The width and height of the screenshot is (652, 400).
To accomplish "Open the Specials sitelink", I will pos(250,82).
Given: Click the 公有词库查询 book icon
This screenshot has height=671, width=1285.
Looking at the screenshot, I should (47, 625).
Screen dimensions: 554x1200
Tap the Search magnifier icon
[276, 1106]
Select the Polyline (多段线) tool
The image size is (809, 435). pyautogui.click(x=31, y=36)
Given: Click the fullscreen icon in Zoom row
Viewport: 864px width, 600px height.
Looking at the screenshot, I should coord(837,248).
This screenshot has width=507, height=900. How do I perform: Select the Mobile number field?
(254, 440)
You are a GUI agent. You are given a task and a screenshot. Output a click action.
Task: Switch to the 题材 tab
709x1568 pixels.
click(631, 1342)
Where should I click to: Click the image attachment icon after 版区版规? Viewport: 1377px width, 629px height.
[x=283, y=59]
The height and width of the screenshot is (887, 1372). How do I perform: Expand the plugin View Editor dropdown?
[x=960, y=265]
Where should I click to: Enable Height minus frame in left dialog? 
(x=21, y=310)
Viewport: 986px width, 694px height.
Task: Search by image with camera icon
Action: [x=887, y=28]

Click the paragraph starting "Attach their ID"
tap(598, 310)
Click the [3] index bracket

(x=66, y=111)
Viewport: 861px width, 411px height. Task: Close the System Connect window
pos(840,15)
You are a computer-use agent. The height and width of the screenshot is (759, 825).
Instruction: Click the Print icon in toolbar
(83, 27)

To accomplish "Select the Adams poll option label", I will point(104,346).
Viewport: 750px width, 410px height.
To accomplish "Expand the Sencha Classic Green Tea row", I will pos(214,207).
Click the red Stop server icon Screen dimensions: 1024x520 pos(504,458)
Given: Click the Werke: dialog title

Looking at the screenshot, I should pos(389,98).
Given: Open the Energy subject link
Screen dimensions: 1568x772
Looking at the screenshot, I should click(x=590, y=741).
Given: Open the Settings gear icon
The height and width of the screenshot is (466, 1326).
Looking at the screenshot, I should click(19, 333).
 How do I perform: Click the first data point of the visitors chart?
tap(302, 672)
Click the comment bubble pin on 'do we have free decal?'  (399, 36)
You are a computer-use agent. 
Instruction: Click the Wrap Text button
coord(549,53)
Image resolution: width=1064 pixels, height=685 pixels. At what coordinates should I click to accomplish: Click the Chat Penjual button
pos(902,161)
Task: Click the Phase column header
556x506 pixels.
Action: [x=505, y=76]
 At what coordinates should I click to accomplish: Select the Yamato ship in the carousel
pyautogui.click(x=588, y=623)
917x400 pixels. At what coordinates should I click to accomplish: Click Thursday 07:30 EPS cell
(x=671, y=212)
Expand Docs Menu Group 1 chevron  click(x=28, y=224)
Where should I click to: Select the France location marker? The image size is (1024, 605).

### What to do
Give the total number of lines in the entries that contain the word "computer", with no other words.

### Solution to the exercise
2